Prikkel de kinderen tijdens het werk met een gerelateerd probleem, dat straks tijdens de reflectie ontrafeld wordt. We focussen hierbij specifiek op de oppervlakte van het perceel.
- Levert deze akker genoeg groenten voor onze klas/groep (voor een half jaar)?
- Hoeveel m² is er nodig om een half jaar van de groenten van je moestuin te leven ?
3. Nabespreking
REFLECTIE en INTERACTIE
Tijdens de reflectie worden de taken nog eens overlopen en op kwaliteit geëvalueerd. (Hoe verliep het werk ? Wie had hulp nodig ? Hoe heb je dat geregeld ? Hoeveel tijd was er voor die taak nodig ?...)
Maar er wordt ook een antwoord gezocht op de ‘prikkelvragen’.
- Levert deze akker genoeg groenten voor onze klas/groep (voor een half jaar)?
- Hoeveel m² is er nodig om een half jaar van de groenten van je moestuin te leven ?
Als je een half jaar (voorjaar of najaar) zelfvoorzienend van de groenten en fruit van je moestuin wil leven, dan is er per persoon ongeveer 20 m² nodig.
Let wel ! Hier gaat het enkel om groenten en fruit. Brood wordt gemaakt van graan. Daarvan is een veelvoud van die 20 m² nodig. Om vlees te produceren is er ook een grote hoeveelheid voer nodig. Dit neemt ook een aanzienlijke oppervlakte in. Zelfs aardappelen zitten maar gedeeltelijk in die 20 m².
- Hoe kunnen we 20 m² voorstellen ? Hoe kan het nog anders ?

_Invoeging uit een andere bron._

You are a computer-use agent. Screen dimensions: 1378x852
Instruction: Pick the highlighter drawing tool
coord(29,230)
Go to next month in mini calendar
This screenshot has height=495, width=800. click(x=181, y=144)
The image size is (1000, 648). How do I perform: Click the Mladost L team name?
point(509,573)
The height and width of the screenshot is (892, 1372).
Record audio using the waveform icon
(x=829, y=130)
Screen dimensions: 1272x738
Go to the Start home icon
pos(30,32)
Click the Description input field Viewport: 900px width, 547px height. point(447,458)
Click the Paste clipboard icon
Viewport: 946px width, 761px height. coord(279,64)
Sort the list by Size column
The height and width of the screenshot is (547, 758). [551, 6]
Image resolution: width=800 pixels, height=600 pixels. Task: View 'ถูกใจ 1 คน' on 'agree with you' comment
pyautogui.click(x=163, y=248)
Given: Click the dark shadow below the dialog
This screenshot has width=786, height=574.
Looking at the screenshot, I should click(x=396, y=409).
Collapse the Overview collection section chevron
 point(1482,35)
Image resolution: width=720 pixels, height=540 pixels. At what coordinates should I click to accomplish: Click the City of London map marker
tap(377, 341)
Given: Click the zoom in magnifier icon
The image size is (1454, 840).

Laat de kinderen een oppervlakte van 20 m² op verschillende wijzen vormen. Gebruik hiervoor de meettouwen. Laat ze nu ‘schatten’ voor hoeveel personen we groenten kunnen verbouwen op onze akker.
Oppervlakteberekening
Als de akker geen rechthoekige vorm heeft, dan moet er een andere formule aangewend worden.
Formules vlakke figuren:
(Bron: Wiskundewijzer)
Omstructureren:
Het verplaatsen van een gedeelte van een onregelmatige vlakke figuur en zo een driehoek of vierhoek vormen waarvan de formule gekend is.
Verdelen:
Je kan ook een onregelmatige vlakke figuur verdelen in vierhoeken of driehoeken waarvan de formule gekend is.